Flávia. Agora ela tinha um nome. E as ruas também tinham. E as praças e as flores. Tudo era, ao mesmo tempo, estranhamento e reconhecimento do que estava ali parado. É preciso cair do alto, do salto, para ver as formigas no chão. Para ver-se a si. E ventava. E as linhas tão demoradas de ser construir foram caindo pelas calçadas. Despenteada, ela era ela. E o mundo, ela descobriu, não estava grávido. Não precisaria mais esperar, agora estava misturada. Contornos? Esse mundo é mesmo muito misturado. Agora não haveria jeito. Não tinha, ela, alguém que lhe tirasse do perigo de viver. Saberia não se unir às rosas? Bobagem, elas não falam. O perigo é ouvi-las. Precisava ser a vacilante lâmpada que não se apaga, mas que também não se acende para o pleno vazio. Realmente, ela estava imersa nesse perigo de viver. E, imitando Rosa, só posso dizer que viver é muito perigozo.
- Caio Augusto Leite
domingo, 4 de novembro de 2012
Ainda verde
Uma bela manhã. Mãe e filha caminhavam pela feira do bairro. Ela, por ser criança e ainda inocente, se espantava com a quantidade de frutas que havia no mundo. E aquilo não era nem metade do que existia. Um dia ela descobriria, que assim como os nomes de frutas, o amargo do limão pode ser sempre maior. Mas por hoje ela só se espantaria com o fato de haver maçãs verdes. Passou por elas e a mãe não mexeu um músculo. Queria perguntar se não iriam levar pra casa aquelas maçãs, mas sentiu que não devia. Guardava pra si a imagem das maçãs, como um assunto proibido que se torna preferido e precisa manter-se guardado para que ninguém mais possa gostar. Era a prática cruel do egoísmo. Tem uma bala pra me dar? Não tenho. Respondem com os bolsos cheios de balas cremosas, crocantes, deliciosas. Ela era tão pequena, cruelmente pequena. Ainda que não soubesse usar essa crueldade. Calava suas maçãs verdes. E seguia com a mãe que comprava bananas prata – como podia ser prata se eram amarelas? E banana maçã? E as bananas verdes, seriam na verdade bananas maçã verdes? Por que misturar as coisas que pareciam tão bem feitas separadas? E se uma banana era prata, podia-se pendurar no pescoço feito corrente ou nas orelhas feito brincos? Qual sentido da composição é o referente no mundo? E como cabiam tantos pontos de interrogação numa cabeça tão pequena? Talvez por ser pequena, ou por não se achar grande. A mente que se pensa grande, se defende e não deixa mais nada entrar, por achar que todo o resto é inútil. Como a mãe que não queria comprar maçãs verdes, pois achava que as maçãs vermelhas eram muito melhores – ainda que nunca tivesse comida as tais outras verdes.

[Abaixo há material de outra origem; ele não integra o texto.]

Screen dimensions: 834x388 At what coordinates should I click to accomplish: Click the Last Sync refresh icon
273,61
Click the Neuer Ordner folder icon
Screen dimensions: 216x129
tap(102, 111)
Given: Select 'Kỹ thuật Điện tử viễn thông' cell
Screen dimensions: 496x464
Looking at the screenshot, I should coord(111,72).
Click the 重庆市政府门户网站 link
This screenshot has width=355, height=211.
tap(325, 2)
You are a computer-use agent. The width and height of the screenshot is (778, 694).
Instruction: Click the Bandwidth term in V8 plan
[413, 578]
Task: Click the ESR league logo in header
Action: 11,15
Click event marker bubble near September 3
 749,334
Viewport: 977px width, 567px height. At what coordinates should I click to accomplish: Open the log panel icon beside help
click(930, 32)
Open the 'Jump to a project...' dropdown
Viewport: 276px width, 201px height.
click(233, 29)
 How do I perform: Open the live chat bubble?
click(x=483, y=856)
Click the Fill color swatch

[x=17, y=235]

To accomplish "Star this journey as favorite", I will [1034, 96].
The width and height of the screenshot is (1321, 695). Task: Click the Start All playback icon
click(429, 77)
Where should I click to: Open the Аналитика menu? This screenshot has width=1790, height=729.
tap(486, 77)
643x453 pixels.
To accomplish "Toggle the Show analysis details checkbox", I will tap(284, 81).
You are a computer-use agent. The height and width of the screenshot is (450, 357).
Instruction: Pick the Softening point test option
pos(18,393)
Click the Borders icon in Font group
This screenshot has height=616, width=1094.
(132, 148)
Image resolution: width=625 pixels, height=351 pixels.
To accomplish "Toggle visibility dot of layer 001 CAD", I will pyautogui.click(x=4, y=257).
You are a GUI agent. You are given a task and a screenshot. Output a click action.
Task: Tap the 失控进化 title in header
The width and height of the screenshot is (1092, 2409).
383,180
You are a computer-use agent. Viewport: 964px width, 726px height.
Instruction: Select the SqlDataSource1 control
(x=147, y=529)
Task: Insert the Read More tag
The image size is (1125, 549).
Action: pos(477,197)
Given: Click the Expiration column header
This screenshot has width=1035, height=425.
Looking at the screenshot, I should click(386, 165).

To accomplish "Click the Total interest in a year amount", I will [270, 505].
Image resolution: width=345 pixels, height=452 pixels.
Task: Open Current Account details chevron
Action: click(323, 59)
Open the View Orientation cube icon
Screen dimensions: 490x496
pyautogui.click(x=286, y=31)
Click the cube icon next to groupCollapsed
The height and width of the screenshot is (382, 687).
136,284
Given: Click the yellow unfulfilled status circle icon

E quando a mãe parou na barraca de maçãs vermelhas a menina não se conteve e perguntou “Pra que comprar maçãs, já temos tantas em casa, elas apodrecem” e a mãe como se precisasse explicar um mundo inteiro. Olhou com paciência de normalista. “Não é porque temos maçãs em casa, que não precisamos de mais. Você já imaginou se amanhã não existirem mais maçãs?” Era esse egoísmo que ela já experimentava ao ver maçãs verdes. Só podiam ser dela. Como quem ama e afaga, afoga e mata. Também mata-se de amor. Não por amor, mas pelo medo da perda. Mas poderia esperar, como ainda era pequena não sofreria a falta do gosto desconhecido.
Num dia repleto de descuidos, ela abriu as compras e ali estavam – prontas para o beijo da boca em sede – as suas (egoistamente suas) maçãs. Pelo resto da vida só comprou maçã verdes. Até sua filha perguntar “Não vamos levar peras?” e era preciso explicar tudo de novo. Pois ela ainda estava verde.